Genome-wide association analysis identifies a genetic basis of infectivity in a model bacterial pathogen.

2020 
Knowledge of the genetic architecture of pathogen infectivity and host resistance is essential for a mechanistic understanding of coevolutionary processes, yet the genetic basis of these interacting traits remains unknown for most host-pathogen systems. We used a comparative genomic approach to explore the genetic basis of infectivity in Pasteuria ramosa, a Gram-positive bacterial pathogen of planktonic crustaceans that has been established as a model for studies of Red Queen host-pathogen coevolution. We sequenced the genomes of a geographically, phenotypically, and genetically diverse collection of P. ramosa strains and performed a genome-wide association study (GWAS) to identify genetic correlates of infection phenotype.
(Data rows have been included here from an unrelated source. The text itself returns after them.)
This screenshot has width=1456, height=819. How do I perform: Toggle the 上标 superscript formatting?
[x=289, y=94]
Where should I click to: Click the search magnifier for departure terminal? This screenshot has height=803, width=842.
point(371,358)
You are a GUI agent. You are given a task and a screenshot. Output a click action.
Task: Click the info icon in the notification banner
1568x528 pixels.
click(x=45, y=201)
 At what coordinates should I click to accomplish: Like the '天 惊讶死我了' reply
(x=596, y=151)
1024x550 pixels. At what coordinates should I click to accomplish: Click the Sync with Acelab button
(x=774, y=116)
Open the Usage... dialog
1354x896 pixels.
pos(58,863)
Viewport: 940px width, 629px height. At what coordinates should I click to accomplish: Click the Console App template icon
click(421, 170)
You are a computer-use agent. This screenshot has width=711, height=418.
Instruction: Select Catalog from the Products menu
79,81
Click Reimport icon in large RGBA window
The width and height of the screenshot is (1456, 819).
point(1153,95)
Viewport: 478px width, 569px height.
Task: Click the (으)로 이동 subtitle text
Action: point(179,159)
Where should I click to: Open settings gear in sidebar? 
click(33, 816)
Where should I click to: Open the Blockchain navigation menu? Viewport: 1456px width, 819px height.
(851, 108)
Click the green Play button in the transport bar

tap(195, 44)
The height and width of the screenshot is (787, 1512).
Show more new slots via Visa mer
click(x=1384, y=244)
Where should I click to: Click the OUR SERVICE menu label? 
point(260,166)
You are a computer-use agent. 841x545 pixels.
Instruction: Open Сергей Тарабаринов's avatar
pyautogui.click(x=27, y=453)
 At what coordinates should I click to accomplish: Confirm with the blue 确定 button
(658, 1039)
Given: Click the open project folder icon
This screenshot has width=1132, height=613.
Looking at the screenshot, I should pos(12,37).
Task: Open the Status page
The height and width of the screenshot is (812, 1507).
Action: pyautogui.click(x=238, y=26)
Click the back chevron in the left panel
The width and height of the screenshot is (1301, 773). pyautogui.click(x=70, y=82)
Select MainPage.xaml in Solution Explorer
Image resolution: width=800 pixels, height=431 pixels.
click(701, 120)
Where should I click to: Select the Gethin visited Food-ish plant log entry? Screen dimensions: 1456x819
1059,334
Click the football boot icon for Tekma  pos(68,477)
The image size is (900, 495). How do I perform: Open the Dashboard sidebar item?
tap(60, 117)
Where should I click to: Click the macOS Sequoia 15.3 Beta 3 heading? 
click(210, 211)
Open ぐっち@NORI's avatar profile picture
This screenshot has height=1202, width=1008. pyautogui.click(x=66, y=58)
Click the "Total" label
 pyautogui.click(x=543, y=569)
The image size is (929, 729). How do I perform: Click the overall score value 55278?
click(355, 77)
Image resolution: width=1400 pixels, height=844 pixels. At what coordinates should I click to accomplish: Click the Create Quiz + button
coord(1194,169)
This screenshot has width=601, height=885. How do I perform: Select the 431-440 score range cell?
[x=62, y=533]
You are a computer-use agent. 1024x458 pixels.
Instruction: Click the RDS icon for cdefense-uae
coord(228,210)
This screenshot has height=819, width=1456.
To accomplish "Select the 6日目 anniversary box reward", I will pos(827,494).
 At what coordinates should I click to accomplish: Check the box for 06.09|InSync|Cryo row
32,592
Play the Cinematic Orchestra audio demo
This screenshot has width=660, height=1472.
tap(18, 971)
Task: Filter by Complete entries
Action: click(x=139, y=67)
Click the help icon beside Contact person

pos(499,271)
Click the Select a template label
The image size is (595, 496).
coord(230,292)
We found multiple polymorphisms within a single gene, Pcl7, that correlate perfectly with one common and widespread infection phenotype. We then confirmed this perfect association via Sanger sequencing in a large and diverse sample set of P. ramosa clones. Pcl7 codes for a collagen-like protein, a class of adhesion proteins known or suspected to be involved in the infection mechanisms of a number of important bacterial pathogens. Consistent with expectations under Red Queen coevolution, variation of Pcl7 is consistent with balancing selection, including extraordinarily high diversity and the absence of geographic structure. Based on structural homology with a collagen-like protein of Bacillus anthracis, we propose a hypothesis on the structure of Pcl7 and the physical location of the phenotype-associated polymorphisms. Our results offer strong evidence for a gene governing infectivity and provide a molecular basis for further study of Red Queen dynamics in this model host-pathogen system.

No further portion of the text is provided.